Provided data
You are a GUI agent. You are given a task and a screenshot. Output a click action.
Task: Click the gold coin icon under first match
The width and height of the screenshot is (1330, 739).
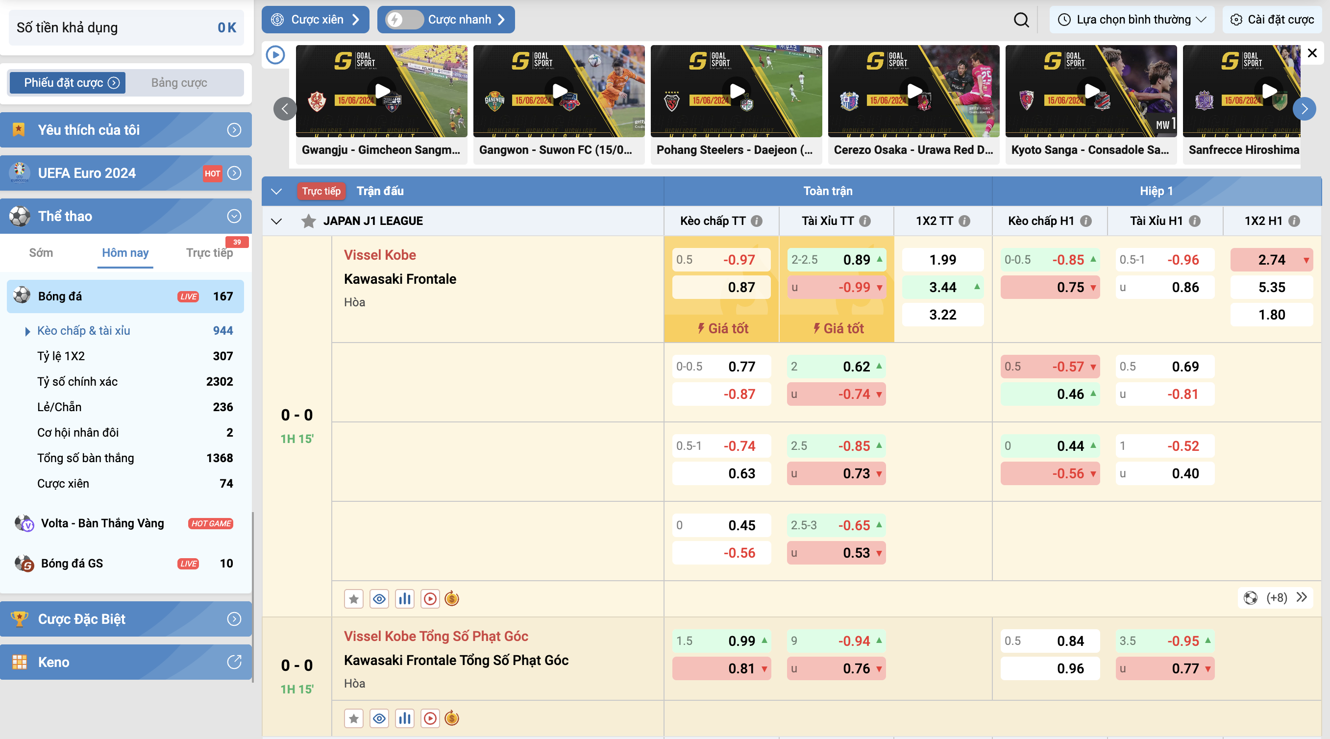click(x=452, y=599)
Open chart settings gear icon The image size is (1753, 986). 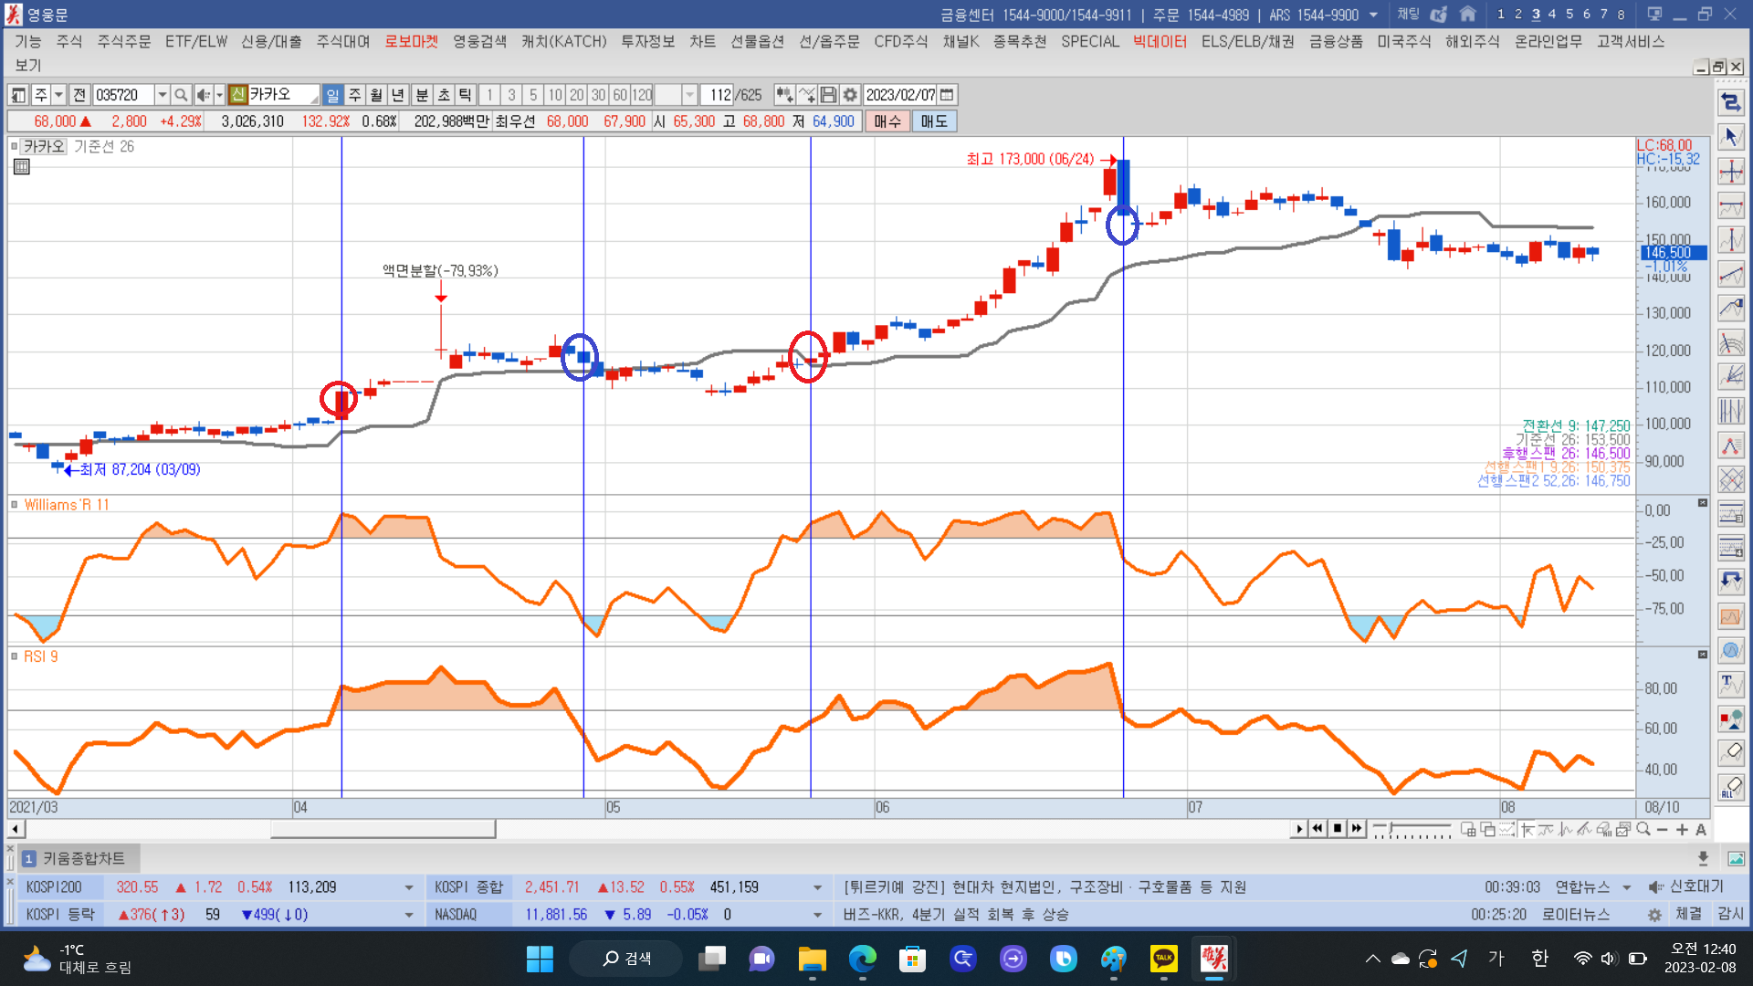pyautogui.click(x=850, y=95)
---
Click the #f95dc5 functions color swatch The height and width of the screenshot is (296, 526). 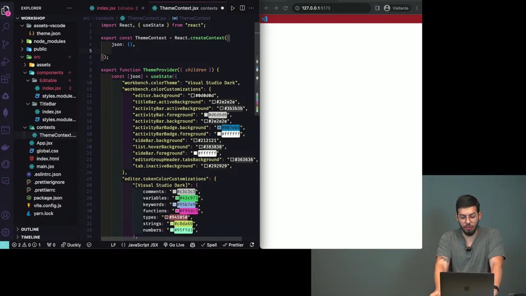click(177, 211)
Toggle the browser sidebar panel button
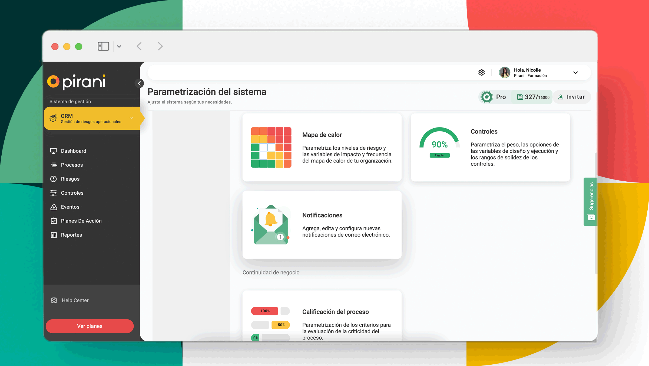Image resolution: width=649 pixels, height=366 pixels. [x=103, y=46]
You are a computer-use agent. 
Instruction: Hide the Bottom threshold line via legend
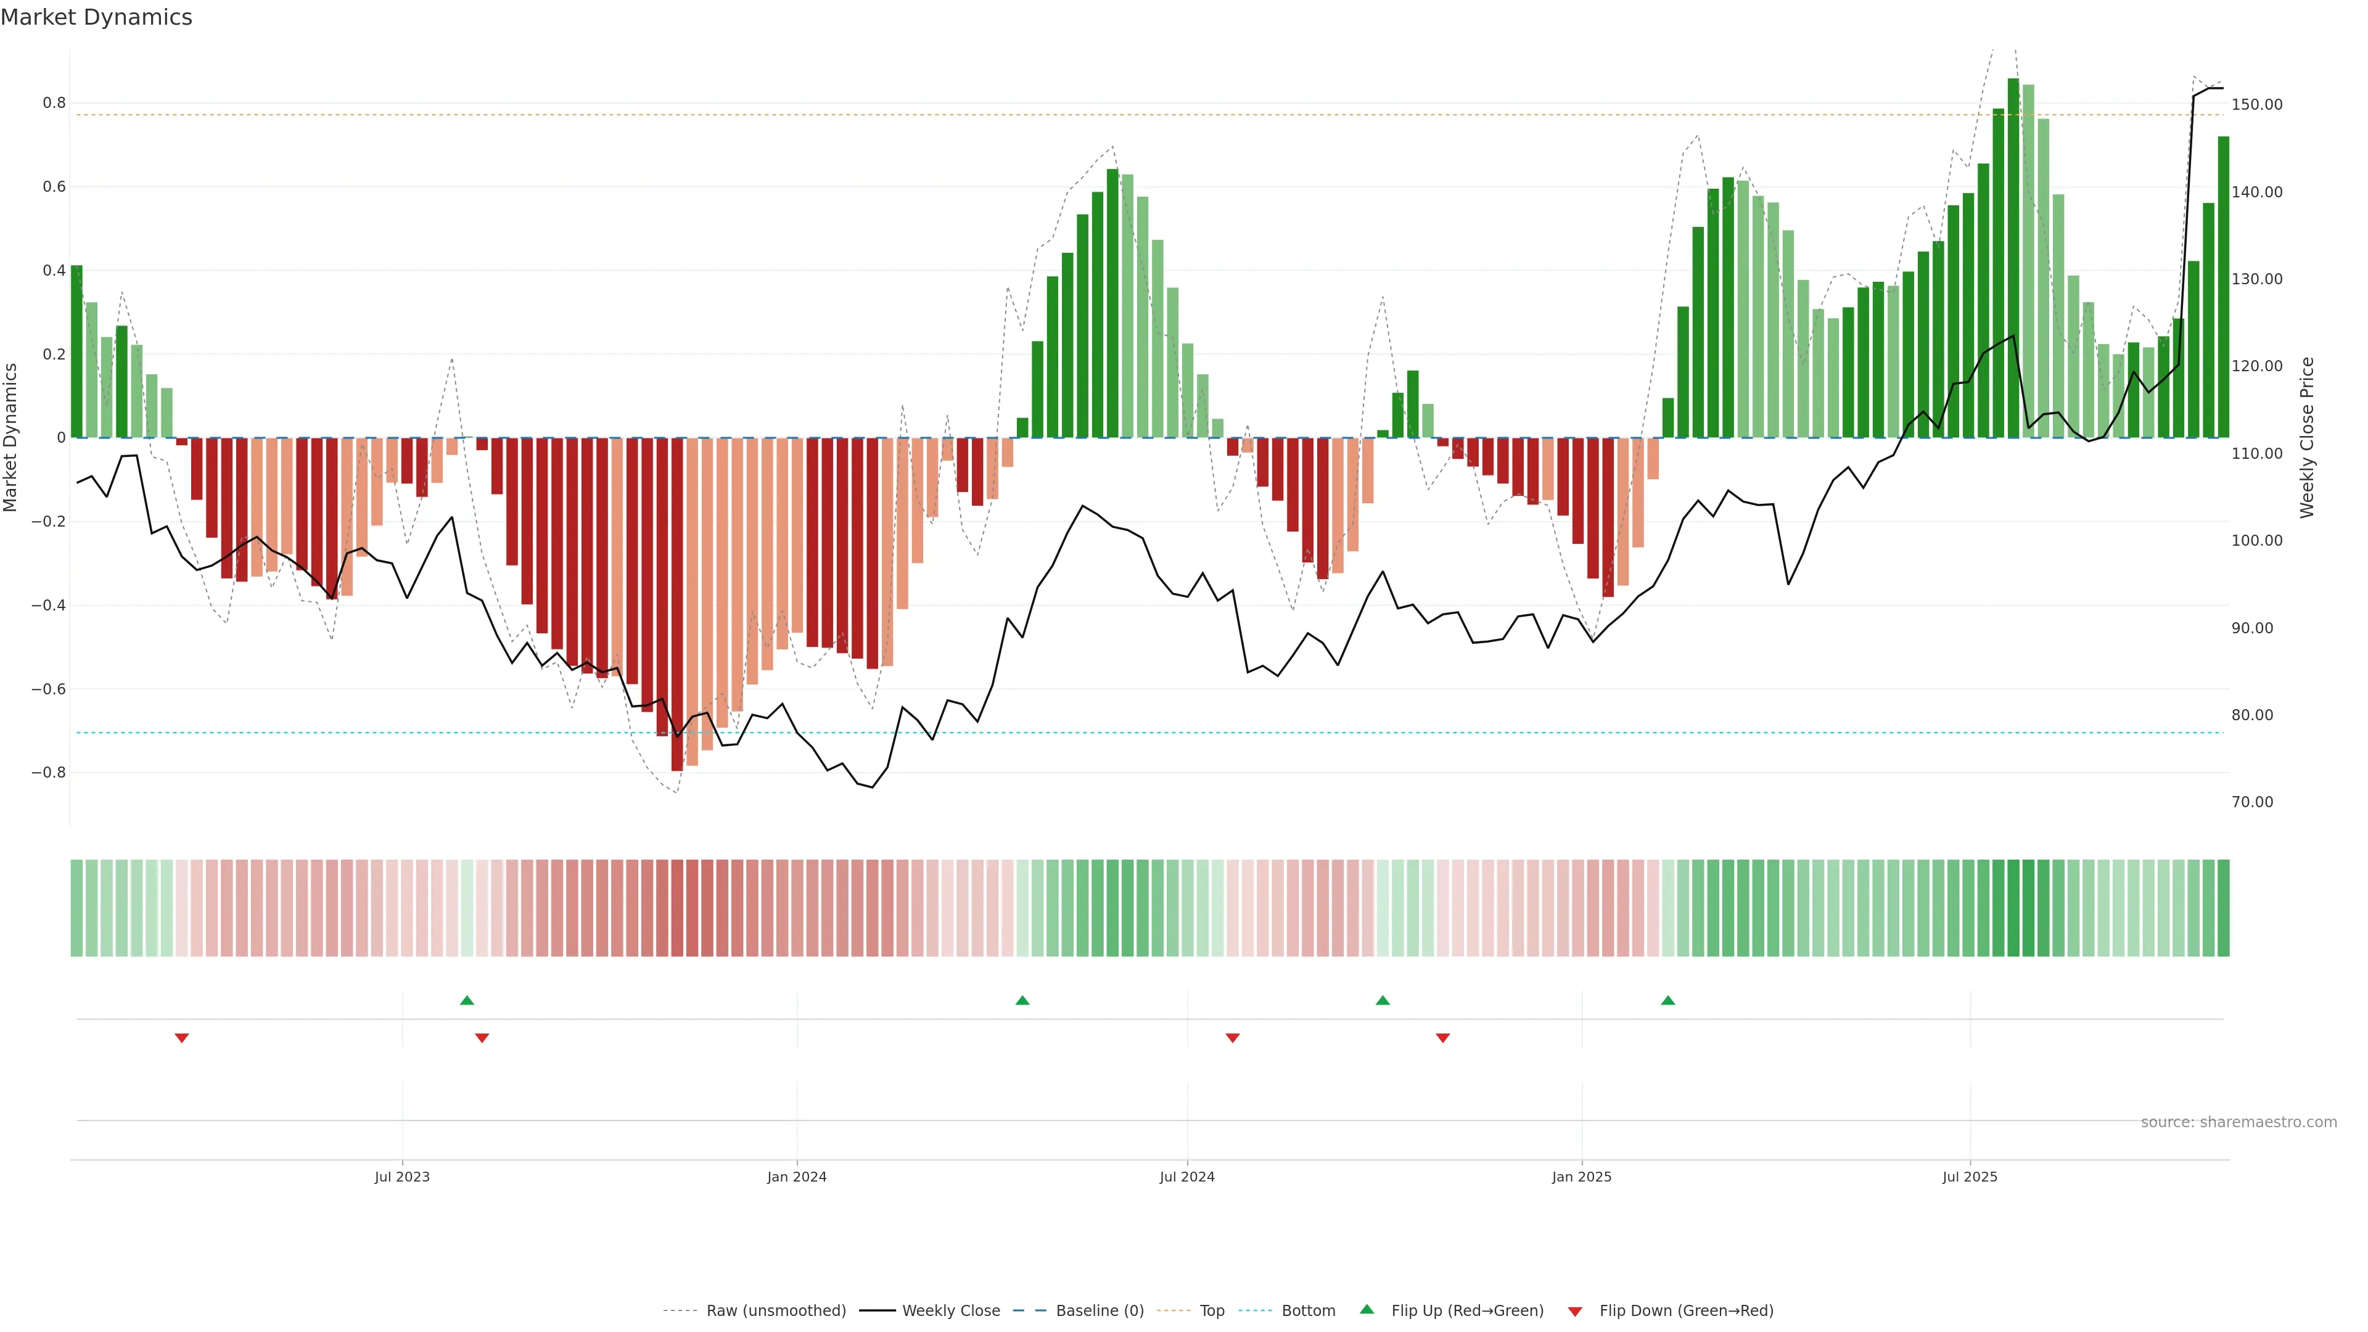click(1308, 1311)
--
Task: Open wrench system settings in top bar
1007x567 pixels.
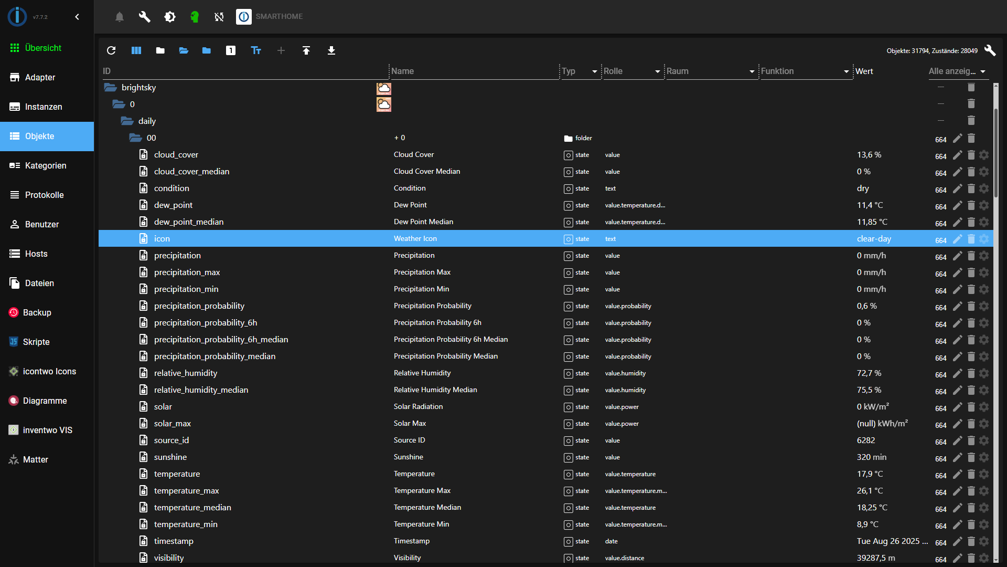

What is required
Search the data for the string "agent" and copy out every line where it is found.

Your response
You are a GUI agent. You are given a task and a screenshot. Output a click action.
You are a computer-use agent. 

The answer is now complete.